Annual music, community event returns Sept. 14
by Jeremy Arias | Staff Writer | Wednesday, Sept. 3, 2008
Bill Williams is a folk festival regular. A Takoma Park resident for the past 17 years, Williams has either attended or performed in the city's annual music and crafts event, the Takoma Park Folk Festival, since 1999.
"I've seen some very good arts and crafts people selling stuff there, and I like that they've got a lot of stands set up for community service booths," he said. "They've got it pretty well down."
Williams and his newest band, the Jelly Roll Mortals, are one of 50 musical groups or performers that will take the stage Sept. 14 for the 31st annual Takoma Park Folk Festival to be held 11 a.m. to 6:30 p.m. at the Takoma Park Middle School.
Williams and the Jelly Roll Mortals will perform from 4 p.m. to 5 p.m. on the 7th Heaven stage, mixing well-known covers with their own distinct folk-rock acoustic songs.
The festival also will feature space for 45 arts and craft booths, community service booths and, of course, food vendors of all types. Shuttle buses will run from the Montgomery College parking garage and the Takoma Metro station to the event throughout the day free of charge, and walking routes to the festival will be clearly marked.

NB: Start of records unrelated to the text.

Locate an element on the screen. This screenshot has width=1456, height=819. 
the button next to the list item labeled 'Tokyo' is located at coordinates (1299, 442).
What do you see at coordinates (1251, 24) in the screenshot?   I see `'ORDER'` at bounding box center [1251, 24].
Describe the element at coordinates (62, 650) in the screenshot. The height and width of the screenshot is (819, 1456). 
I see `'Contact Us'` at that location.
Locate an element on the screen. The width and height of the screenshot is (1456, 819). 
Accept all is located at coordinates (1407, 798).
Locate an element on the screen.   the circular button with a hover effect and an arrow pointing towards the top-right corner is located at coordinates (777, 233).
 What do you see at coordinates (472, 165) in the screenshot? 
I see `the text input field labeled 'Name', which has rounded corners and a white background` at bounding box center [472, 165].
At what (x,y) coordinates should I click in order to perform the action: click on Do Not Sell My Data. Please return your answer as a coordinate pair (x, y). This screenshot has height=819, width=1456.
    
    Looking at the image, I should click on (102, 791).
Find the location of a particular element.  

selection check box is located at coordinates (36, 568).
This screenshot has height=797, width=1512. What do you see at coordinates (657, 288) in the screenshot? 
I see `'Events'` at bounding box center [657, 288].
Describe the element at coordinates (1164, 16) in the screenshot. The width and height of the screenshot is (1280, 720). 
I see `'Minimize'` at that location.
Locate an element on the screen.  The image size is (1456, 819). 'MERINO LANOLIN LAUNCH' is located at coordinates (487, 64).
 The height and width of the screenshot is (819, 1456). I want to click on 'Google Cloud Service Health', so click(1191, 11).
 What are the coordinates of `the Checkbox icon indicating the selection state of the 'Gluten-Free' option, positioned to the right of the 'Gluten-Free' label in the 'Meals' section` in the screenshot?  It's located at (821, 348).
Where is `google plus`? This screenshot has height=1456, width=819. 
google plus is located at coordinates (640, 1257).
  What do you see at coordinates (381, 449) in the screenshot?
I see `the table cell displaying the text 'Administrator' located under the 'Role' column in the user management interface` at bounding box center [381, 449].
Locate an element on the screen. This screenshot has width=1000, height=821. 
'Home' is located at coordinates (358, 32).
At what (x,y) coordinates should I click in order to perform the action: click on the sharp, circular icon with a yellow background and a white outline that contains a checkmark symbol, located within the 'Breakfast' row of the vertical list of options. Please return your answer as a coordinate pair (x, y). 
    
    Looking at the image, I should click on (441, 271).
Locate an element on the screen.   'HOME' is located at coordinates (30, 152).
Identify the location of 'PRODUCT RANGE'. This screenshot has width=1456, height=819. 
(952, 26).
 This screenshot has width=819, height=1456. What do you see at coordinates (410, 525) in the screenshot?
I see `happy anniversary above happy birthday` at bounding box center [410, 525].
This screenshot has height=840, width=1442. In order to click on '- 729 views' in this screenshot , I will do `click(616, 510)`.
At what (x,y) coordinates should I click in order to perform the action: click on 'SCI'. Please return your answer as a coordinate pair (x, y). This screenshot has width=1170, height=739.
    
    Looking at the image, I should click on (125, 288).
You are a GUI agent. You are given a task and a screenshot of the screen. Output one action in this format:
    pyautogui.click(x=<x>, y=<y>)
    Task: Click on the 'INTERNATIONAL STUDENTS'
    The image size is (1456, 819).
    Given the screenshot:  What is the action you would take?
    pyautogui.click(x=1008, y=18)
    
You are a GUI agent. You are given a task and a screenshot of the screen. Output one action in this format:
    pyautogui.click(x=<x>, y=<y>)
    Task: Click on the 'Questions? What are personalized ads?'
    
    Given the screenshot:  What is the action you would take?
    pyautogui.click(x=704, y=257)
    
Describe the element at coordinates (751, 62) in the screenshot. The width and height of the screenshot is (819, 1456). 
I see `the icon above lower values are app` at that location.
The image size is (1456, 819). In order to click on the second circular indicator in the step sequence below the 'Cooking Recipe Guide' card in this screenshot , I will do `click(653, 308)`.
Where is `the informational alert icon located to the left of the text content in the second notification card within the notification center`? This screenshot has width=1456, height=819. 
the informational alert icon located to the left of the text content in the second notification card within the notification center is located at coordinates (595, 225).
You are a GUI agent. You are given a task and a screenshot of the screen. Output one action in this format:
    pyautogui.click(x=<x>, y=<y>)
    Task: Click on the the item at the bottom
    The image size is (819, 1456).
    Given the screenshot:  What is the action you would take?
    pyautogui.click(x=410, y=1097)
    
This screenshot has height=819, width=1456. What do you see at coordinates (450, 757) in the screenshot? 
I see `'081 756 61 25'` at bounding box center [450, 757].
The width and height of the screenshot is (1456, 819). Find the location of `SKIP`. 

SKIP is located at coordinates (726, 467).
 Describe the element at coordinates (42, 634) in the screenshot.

Admission will be free.
"We're telling people don't park in the neighborhood because there's not enough space," cautioned event spokeswoman Nancy Nickell.
Nickell, who has been working with the festival since 2000, said the event draws about 4,000 attendees each year. As many as 300 volunteers lend a hand the day of the festival, she said.
"We're actually able to put on a very large event with very little money because the labor is all volunteer," Nickell said, adding that it is not too late to volunteer for this year's event. Those interested can visit the festival Web site, www.tpff.org.
Nickell has a more personal connection with the festival; she credits the event with her decision to move back to Takoma Park after she and her husband passed a house for sale following the 1999 folk fest. They eventually bought the house.
"A neighbor told me a couple months later that, well, if you owe your house to the festival then you should volunteer for the festival!" Nickell said with a laugh. She is not alone among residents who find themselves drawn back to the festival.
Performer Spencer Bates also will return after his debut performance at last year's celebration. Bates, a self-taught pianist and singer, won the festival's prize for local talent last year and will play an hour-long set of his uniquely-interpreted tributes and some of his favorite songs from his two recent albums.
"The folk festival heavily values originality, artistry, nuance, creativity; all that stuff," he said. "At a folk festival, the people are there to experience culture. It's sort of the perfect venue for what I've been looking for."
Bates will perform 2 p.m. to 3 p.m. on the 7th Heaven stage space, and again along with a Bob Dylan tribute group performing later in the festival.
A complete listing of the various performances on the seven stages, food stalls, crafts and entertainment information can be found on the festival's Web site along with volunteer information and directions to the event.